I love teaching little children! The progress my little charges have made in the last 8 months is astounding. They have never been bad, but it was like trying to herd a bunch of puppies or kittens. Yesterday, I taught Choose the Right A lesson 2. The children loved the story, playing follow the leader, working mazes, and memorizing the question, what would Jesus want me to do? I presented several scenarios of choices they might be confronted with. They were to figure out what question they should ask themselves. By the third question, they shouted what would Jesus want me to do? Then I asked one of them what they would do. We dialoged about possible solutions. Then I talked to them about the light of Christ that everyone is born with. They all know in their hearts that sharing, being kind, admitting mistakes, and so forth are proper actions, which they readily agreed was true.

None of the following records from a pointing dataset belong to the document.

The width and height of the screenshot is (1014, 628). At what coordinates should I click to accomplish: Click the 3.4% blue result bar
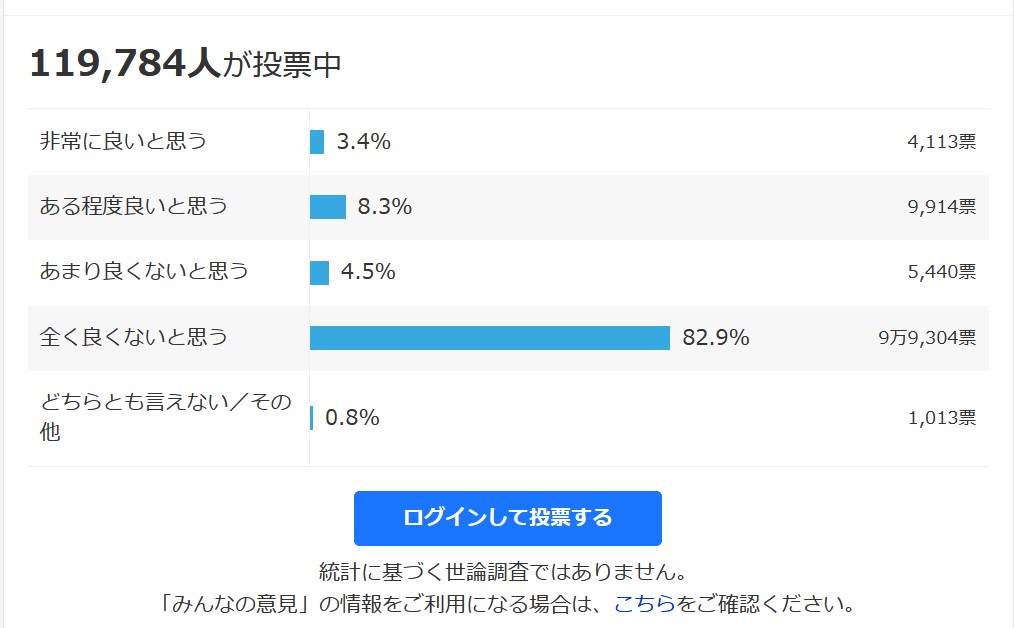click(x=317, y=142)
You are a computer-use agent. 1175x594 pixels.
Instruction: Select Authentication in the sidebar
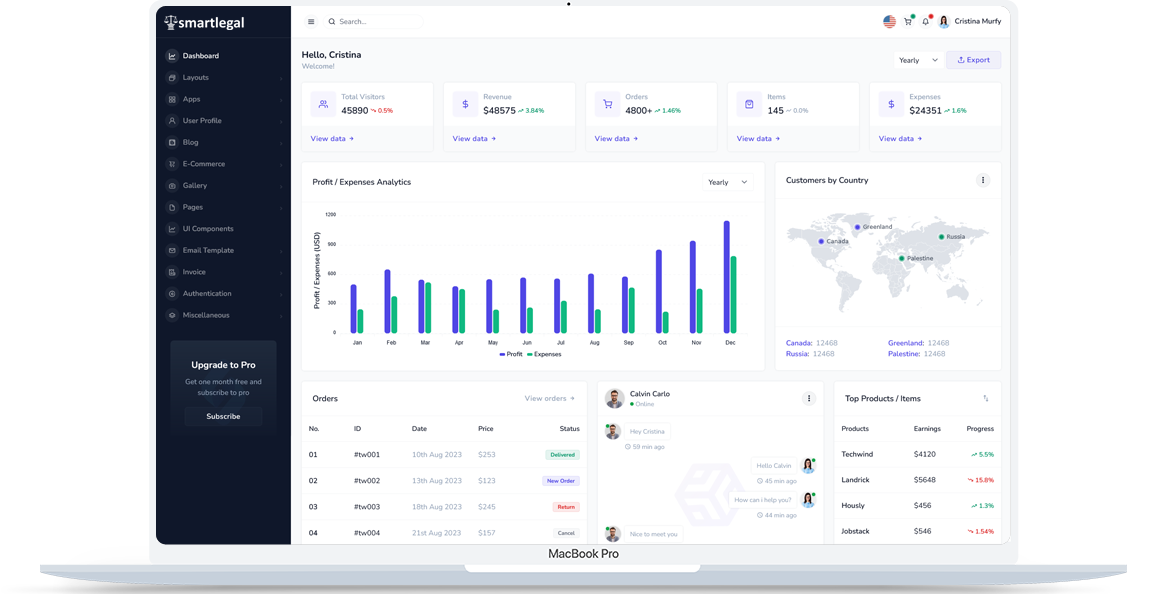[170, 293]
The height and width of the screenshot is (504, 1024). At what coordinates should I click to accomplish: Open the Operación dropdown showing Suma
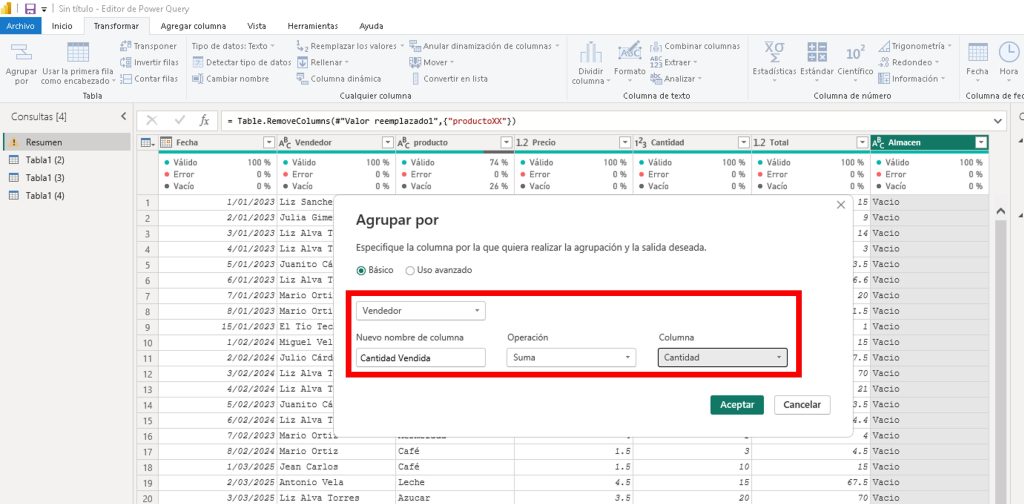571,357
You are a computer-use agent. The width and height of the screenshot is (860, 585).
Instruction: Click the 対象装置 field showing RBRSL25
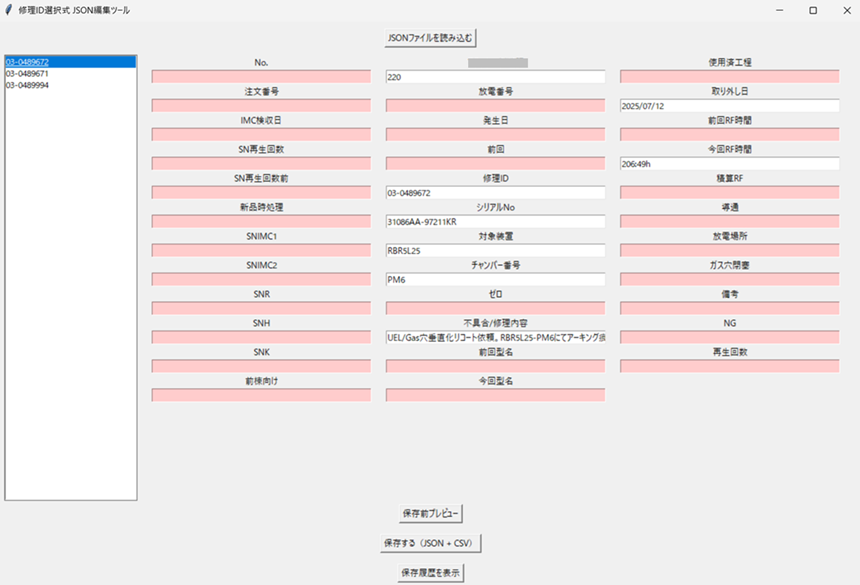(495, 251)
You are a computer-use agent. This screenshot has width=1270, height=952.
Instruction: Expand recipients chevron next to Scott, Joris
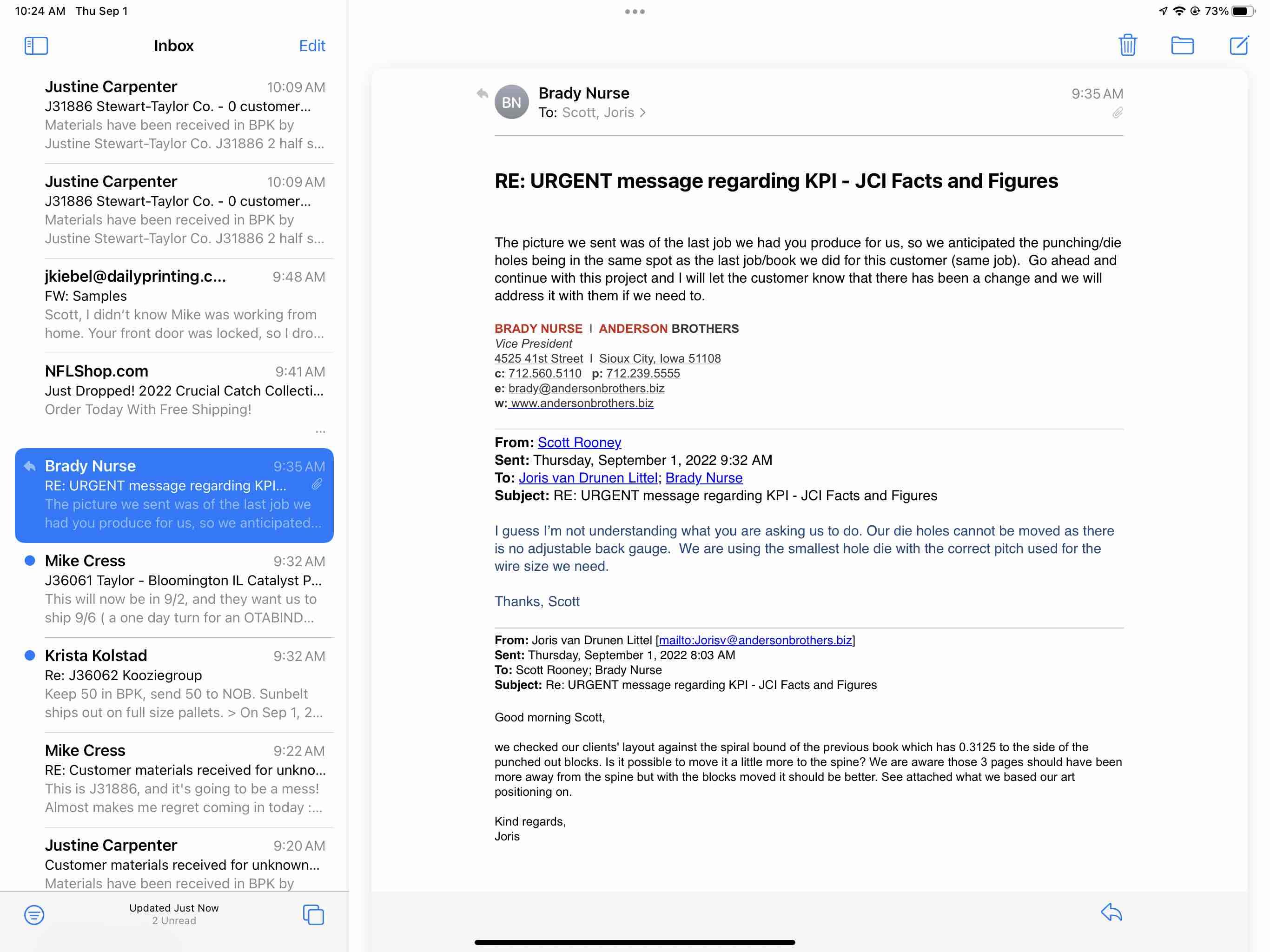(x=642, y=112)
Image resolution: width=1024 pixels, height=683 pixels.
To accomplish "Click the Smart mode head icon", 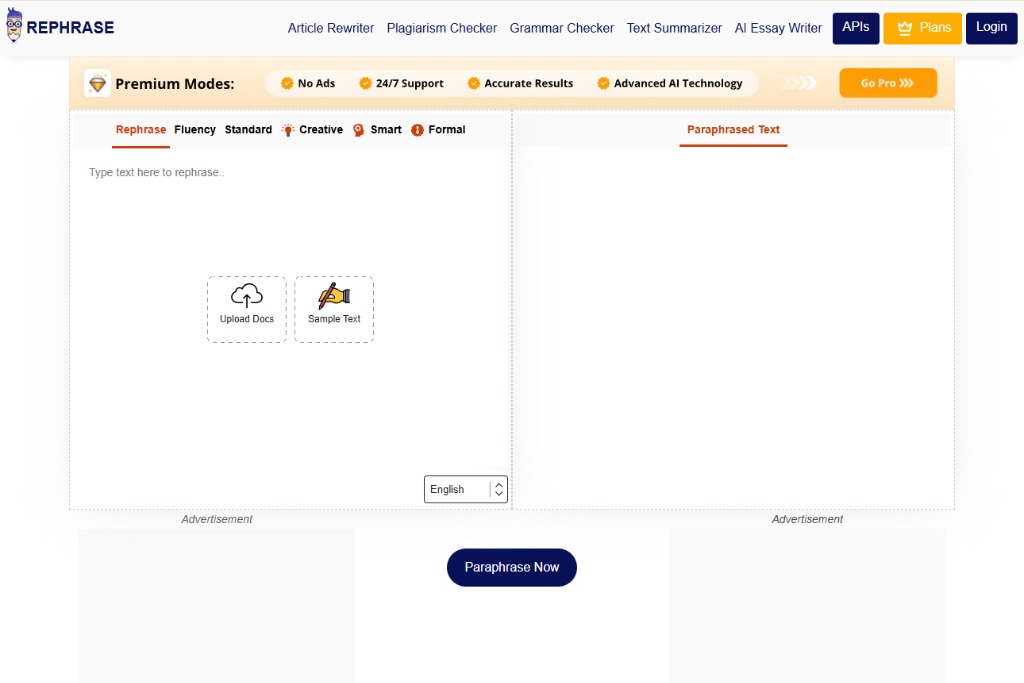I will 359,130.
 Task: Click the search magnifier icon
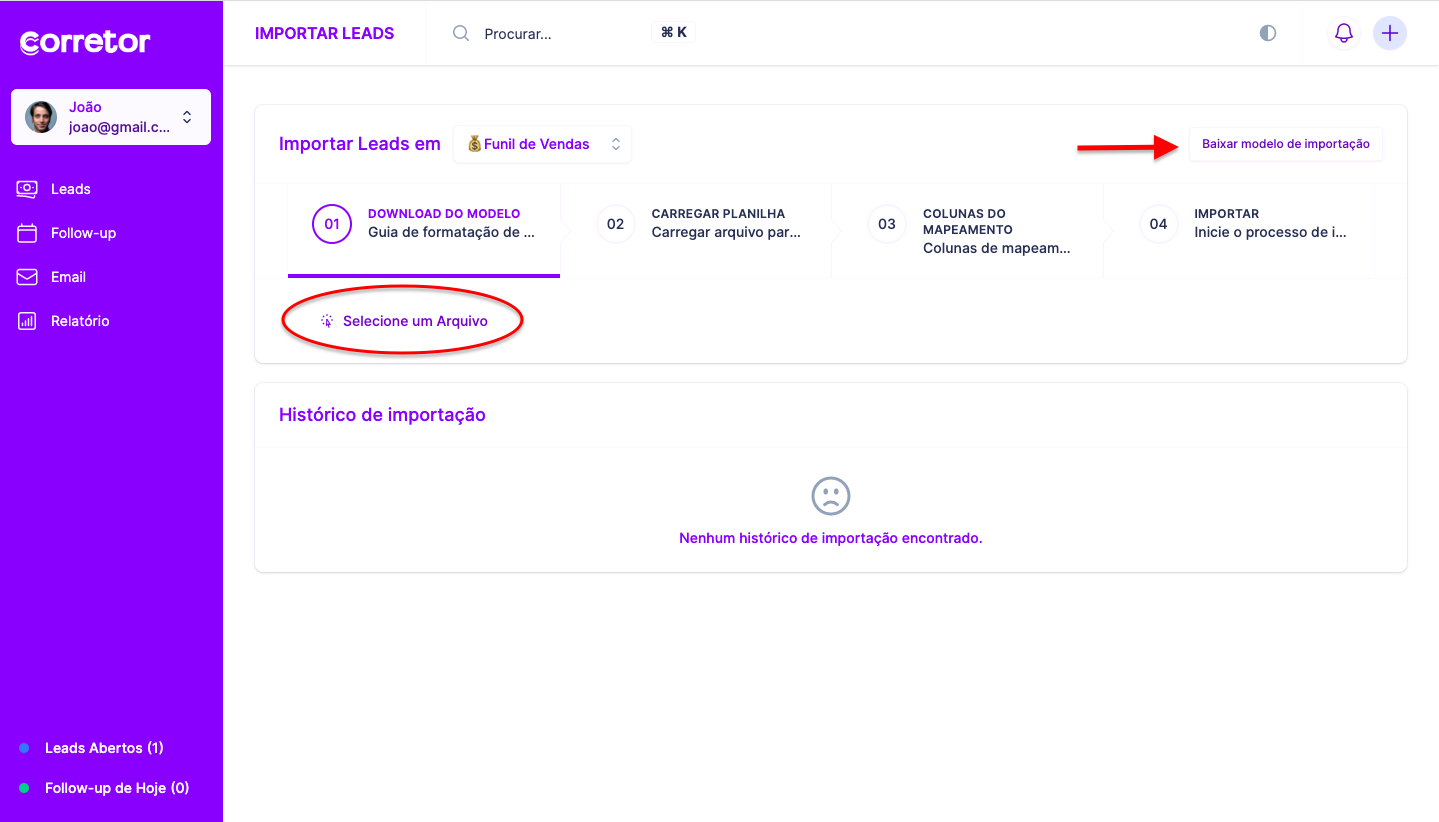(461, 33)
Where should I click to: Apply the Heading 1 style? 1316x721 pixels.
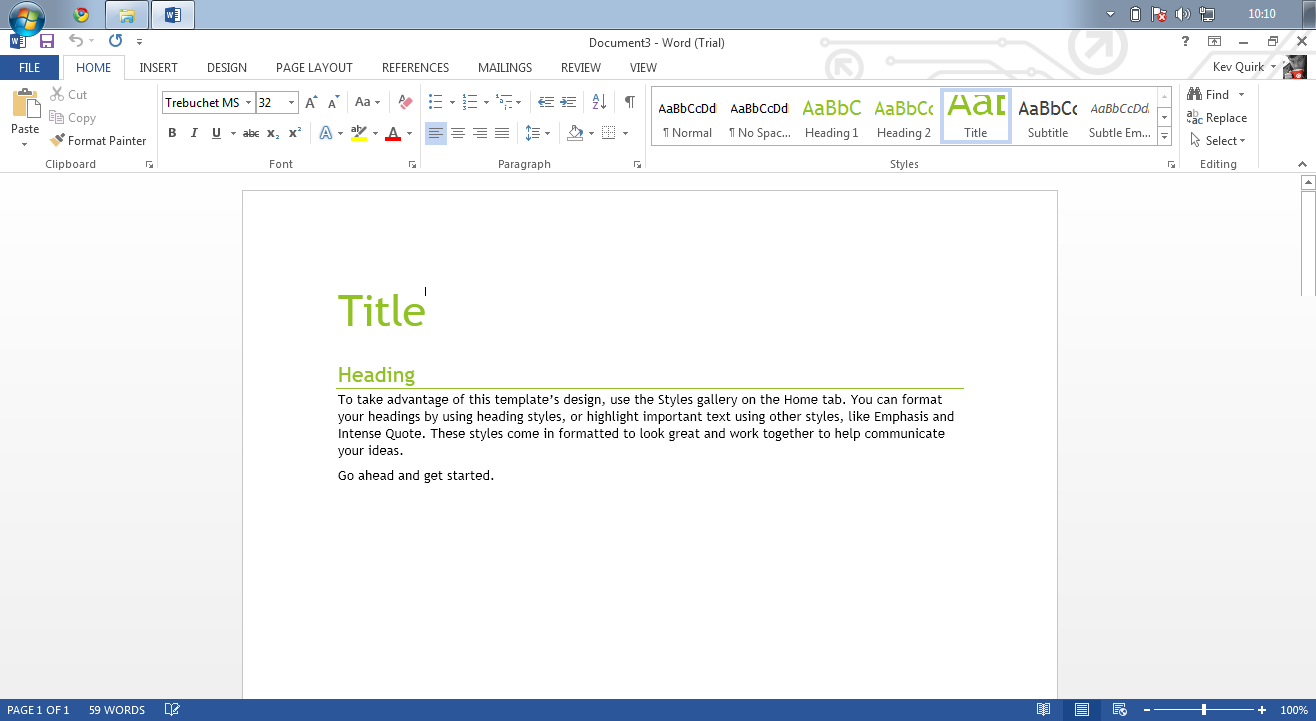tap(831, 117)
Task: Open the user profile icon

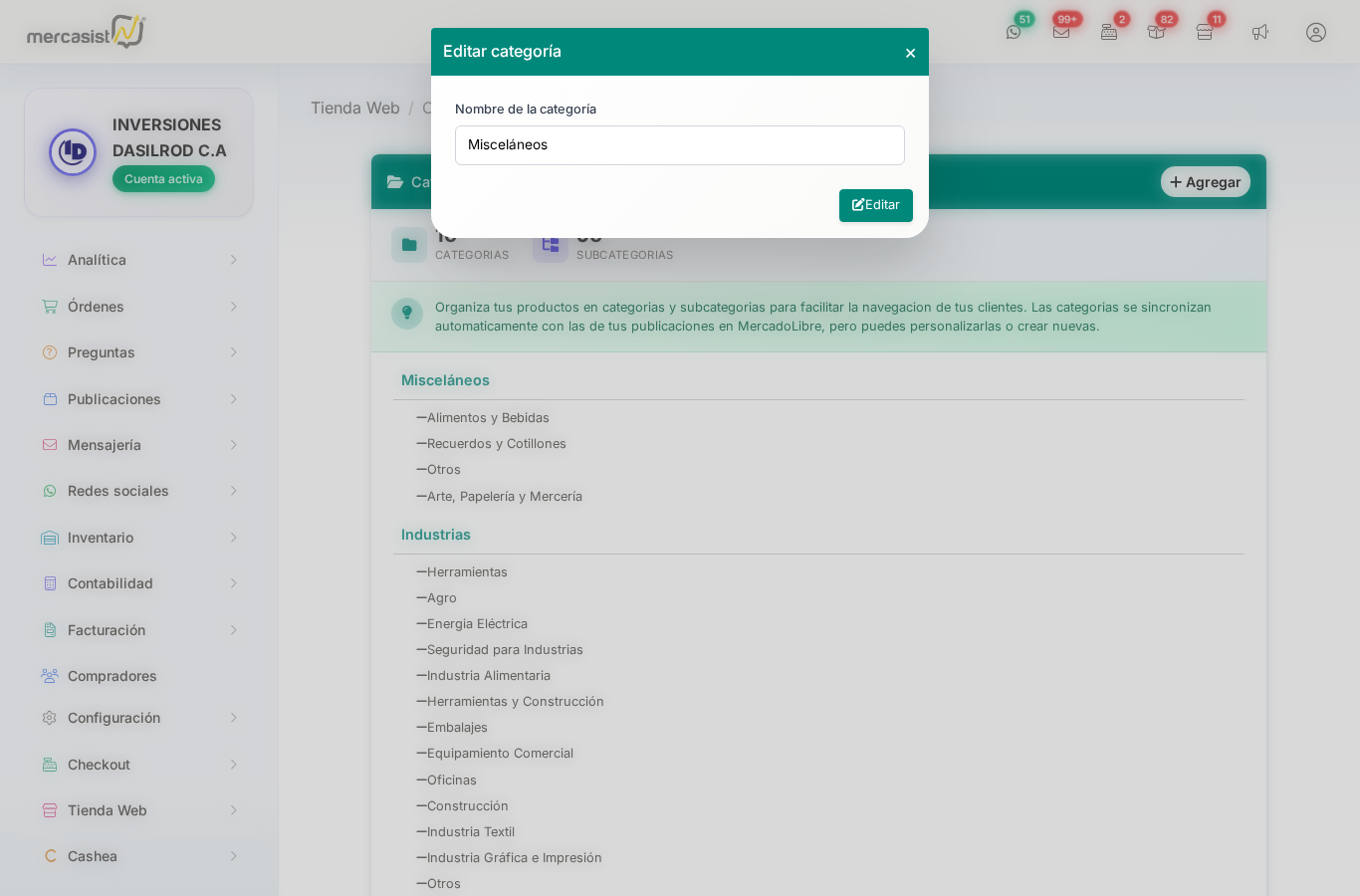Action: coord(1316,32)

They know right from wrong; it is their responsibility to choose the right. When they stop, think, and ask what Jesus would want them to do, they are less likely to make a mistake.
In our class before we begin the lesson, I give the children about 5 minutes to tell about their week. Last week I added the idea of the talking stick, which is a big hit. When I explained it to the children, I told them only two people were allowed to speak during talking stick time; the stick holder and the chief. Since there was no chief, I, the teacher, would act as chief and was allowed to ask the stick holder to clarify this or that. It expands on the lessons of respecting and listening to others when they are talking. Instead of a stick, I use a lavender sachet. Yup! It serves two purposes. First, they learn to listen and be respectful of the person that has the floor. Second, the lavender helps calm them after 2.5 hours of sitting still--it works like a charm. Everyone has two turns if they want to participate. One little girl that couldn't speak English, when she arrived in July, now participates eagerly and her English is pretty good.
Especially after seeing the amazing results with these children, I feel so strongly about being gentle and loving, while helping children learn social graces. If children were born perfect, they wouldn't need parents and teachers to help them become civilized. But they DO need us to lead, guide, and walk beside them smiling and hugging them all the way. Although it takes more time and effort in the beginning, Charity overcomes all. I know I responded better to love as a child than I did to harshness. Behaving right out of fear only works until the person is no longer afraid; harshness and fear breed rebellion. One sister who is barely out of her teens sometimes turns around and harshly corrects one of my children. It seems wholly out of character with the gospel. I wish she understood this idea. Of course I didn't when I was young either.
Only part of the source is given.